- What is required
Every line containing the string "chart" should be returned from the records.

[Stored records]
- - -

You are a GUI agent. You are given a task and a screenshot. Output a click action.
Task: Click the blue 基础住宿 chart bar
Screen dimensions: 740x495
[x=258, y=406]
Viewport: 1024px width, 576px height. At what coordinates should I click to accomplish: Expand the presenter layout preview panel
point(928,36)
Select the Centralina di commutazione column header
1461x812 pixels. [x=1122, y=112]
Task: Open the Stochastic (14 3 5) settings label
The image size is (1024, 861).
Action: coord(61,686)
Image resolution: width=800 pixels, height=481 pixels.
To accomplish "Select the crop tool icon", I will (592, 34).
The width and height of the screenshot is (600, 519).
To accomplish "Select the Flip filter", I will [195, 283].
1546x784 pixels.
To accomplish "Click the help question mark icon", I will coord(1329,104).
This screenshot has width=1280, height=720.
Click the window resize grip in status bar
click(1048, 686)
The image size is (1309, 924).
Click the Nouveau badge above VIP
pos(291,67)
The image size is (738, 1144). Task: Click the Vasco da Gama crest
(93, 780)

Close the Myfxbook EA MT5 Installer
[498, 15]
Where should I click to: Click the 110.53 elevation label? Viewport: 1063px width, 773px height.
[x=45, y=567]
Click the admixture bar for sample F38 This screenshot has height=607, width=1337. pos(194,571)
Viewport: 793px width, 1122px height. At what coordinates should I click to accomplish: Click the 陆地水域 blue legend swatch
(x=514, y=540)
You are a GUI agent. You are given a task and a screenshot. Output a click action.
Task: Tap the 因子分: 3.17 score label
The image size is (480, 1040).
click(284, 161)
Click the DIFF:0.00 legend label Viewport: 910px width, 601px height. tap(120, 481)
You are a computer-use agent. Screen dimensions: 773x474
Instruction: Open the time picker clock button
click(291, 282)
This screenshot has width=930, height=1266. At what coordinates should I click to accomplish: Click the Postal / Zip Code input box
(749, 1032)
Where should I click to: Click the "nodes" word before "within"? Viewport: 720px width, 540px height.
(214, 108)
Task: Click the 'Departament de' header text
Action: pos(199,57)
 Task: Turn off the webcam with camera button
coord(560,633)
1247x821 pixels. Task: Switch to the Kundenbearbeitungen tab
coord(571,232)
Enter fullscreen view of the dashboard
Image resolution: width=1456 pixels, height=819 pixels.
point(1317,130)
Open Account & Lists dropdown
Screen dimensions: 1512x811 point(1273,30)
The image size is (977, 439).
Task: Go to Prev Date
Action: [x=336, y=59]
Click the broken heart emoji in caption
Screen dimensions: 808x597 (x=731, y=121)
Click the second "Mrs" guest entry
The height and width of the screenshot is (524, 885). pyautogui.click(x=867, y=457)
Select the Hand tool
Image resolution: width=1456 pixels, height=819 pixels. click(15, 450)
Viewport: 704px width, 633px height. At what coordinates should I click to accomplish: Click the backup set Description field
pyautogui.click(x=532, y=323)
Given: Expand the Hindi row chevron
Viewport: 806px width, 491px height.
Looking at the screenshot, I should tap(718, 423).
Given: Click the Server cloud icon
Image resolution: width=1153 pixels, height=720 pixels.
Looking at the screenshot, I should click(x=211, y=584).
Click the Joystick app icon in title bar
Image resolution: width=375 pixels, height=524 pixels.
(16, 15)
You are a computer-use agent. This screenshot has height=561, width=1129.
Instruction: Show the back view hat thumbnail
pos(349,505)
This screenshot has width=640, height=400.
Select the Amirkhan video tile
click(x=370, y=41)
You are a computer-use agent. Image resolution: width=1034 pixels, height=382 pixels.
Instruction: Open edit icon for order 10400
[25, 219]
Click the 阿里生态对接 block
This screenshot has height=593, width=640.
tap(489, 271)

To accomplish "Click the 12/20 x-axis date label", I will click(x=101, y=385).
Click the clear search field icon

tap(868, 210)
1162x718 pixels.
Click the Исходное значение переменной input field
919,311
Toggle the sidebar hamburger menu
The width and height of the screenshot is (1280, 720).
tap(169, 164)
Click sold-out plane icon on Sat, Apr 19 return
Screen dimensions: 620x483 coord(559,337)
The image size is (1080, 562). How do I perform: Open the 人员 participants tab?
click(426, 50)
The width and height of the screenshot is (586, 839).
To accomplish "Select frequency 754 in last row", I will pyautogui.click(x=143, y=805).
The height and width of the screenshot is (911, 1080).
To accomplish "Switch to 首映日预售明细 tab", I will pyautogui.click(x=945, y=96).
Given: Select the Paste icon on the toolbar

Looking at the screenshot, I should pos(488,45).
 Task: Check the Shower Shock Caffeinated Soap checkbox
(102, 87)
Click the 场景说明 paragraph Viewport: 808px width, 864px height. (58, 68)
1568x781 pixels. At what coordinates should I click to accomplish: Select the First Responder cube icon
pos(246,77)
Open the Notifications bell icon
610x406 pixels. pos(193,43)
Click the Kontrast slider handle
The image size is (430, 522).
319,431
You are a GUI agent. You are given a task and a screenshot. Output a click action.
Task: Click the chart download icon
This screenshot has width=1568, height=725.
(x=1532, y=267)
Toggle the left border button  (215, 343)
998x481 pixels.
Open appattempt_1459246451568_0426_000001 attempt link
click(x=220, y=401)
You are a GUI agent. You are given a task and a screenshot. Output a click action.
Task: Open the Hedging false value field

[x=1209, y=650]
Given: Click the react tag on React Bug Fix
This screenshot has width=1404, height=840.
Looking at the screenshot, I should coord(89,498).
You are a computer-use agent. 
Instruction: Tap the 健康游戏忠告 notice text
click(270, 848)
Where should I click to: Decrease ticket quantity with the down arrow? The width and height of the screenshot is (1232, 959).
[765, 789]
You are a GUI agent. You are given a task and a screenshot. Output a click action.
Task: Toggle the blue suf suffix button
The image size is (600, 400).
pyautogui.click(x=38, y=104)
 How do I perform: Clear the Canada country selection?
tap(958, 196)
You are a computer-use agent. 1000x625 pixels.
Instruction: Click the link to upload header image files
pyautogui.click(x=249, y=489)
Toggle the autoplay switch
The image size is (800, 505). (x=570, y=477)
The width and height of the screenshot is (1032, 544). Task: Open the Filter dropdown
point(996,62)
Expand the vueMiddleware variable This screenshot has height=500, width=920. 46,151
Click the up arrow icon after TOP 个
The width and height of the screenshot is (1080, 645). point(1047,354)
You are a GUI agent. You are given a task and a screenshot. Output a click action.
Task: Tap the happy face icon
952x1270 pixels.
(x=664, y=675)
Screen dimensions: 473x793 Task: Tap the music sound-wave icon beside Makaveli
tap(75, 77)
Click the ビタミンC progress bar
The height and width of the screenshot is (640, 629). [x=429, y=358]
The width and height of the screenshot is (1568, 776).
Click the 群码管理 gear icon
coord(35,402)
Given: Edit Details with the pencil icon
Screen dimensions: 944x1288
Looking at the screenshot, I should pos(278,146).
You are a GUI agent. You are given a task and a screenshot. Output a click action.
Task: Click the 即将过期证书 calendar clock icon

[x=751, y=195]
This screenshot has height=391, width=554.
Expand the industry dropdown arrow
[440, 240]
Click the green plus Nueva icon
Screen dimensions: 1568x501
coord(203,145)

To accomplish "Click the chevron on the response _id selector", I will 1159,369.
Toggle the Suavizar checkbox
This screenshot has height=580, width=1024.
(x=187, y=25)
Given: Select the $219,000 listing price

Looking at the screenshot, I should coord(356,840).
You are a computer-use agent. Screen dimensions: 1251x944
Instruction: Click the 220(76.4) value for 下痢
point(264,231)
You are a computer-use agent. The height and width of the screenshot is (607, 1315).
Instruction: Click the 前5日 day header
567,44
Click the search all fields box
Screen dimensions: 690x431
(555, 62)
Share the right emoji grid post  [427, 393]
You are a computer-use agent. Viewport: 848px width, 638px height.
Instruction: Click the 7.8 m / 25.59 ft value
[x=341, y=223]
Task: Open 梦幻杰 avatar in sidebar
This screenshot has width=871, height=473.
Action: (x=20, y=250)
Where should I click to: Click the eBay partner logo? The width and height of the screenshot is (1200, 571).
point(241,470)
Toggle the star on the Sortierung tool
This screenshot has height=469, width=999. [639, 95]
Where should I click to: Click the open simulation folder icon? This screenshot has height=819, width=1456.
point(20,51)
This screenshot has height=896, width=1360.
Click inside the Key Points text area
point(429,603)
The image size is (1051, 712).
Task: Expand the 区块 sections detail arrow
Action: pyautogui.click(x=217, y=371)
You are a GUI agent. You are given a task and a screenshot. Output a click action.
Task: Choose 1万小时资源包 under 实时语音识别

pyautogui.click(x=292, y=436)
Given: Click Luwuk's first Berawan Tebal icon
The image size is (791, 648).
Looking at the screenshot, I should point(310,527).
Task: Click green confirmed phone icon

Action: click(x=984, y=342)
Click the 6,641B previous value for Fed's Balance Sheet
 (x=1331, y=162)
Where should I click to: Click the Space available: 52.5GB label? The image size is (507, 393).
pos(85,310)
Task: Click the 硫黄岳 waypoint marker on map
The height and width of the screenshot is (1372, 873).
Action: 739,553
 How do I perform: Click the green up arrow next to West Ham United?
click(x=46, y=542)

- - -

- Written answer
Task: Click the blue 基础住宿 chart bar
Task: Click the chart download icon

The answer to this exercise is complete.